▸ WRITTEN REQUEST:
Count the lines of the records that contain the string "badge", treating uppercase and lowercase as different, and give only that number.

* Begin *

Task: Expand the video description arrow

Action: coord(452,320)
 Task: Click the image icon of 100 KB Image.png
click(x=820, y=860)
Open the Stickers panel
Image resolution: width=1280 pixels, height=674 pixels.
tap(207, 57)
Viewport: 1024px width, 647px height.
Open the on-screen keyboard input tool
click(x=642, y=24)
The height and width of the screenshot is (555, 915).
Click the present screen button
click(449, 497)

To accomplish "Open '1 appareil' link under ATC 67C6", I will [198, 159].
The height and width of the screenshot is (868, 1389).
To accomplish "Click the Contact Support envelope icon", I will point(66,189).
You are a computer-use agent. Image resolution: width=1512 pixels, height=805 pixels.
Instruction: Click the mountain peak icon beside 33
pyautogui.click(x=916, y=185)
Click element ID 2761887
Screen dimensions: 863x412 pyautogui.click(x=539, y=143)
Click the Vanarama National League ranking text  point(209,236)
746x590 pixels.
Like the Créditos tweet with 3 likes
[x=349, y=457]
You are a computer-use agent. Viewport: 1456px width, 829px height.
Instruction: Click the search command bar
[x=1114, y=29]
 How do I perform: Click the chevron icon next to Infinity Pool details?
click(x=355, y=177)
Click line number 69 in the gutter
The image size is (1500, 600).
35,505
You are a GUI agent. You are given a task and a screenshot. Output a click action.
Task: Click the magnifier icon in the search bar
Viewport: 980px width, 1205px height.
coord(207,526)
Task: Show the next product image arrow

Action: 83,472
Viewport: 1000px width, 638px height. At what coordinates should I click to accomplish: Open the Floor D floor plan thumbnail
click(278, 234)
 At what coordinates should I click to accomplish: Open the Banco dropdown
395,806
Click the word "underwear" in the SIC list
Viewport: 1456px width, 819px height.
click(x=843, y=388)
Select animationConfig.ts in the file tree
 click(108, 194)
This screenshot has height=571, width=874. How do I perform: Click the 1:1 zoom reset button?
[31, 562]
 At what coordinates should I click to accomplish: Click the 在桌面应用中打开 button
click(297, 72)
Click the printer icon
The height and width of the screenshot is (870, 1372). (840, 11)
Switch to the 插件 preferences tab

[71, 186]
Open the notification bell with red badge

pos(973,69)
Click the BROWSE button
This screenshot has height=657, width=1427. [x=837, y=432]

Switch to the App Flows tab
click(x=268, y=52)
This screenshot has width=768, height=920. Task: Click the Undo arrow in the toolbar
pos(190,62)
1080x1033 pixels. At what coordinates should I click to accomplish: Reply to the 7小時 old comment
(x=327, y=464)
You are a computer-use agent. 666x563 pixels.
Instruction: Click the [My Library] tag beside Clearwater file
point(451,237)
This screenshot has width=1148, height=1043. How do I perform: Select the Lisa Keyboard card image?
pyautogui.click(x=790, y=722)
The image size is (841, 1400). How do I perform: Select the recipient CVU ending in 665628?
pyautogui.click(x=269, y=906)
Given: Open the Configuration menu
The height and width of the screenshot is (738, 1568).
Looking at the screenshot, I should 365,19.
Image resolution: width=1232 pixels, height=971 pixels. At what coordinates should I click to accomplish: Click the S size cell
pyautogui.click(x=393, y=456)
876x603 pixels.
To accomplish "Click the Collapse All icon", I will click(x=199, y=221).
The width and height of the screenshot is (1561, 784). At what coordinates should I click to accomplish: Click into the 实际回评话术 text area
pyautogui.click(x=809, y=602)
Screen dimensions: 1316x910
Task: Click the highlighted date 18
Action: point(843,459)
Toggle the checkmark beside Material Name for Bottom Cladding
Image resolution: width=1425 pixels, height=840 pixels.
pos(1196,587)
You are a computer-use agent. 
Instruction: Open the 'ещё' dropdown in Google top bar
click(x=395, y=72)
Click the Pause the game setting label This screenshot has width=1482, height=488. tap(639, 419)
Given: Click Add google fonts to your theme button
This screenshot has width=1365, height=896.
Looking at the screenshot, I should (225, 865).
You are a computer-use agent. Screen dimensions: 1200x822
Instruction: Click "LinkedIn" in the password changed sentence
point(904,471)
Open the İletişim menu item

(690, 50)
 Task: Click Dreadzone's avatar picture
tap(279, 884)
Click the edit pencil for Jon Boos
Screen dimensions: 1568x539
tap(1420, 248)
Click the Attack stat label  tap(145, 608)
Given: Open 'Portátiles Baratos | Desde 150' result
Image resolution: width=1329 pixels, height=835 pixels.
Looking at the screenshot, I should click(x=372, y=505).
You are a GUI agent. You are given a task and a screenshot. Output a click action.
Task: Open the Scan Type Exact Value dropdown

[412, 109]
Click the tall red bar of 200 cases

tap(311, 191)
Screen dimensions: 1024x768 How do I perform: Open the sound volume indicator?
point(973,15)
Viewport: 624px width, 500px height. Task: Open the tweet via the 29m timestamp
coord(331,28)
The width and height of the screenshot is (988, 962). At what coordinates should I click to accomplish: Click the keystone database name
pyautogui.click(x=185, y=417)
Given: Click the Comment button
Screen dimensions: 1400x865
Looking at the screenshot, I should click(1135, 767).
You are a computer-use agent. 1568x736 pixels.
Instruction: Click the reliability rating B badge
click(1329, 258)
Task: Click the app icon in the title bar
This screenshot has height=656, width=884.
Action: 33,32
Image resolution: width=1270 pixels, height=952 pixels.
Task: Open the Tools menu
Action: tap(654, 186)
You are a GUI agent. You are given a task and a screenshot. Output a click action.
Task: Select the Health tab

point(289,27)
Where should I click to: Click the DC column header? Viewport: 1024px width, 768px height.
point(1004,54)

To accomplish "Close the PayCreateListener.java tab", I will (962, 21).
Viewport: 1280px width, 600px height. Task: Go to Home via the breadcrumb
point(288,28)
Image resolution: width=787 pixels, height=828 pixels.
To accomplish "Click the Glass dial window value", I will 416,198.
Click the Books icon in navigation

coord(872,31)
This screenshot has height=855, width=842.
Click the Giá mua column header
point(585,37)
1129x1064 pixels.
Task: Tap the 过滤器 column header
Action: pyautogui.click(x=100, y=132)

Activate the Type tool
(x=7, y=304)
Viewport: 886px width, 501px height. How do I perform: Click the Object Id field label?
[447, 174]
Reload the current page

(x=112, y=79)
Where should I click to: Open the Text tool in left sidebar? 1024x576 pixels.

* End *

▸ WORKED SOLUTION:
2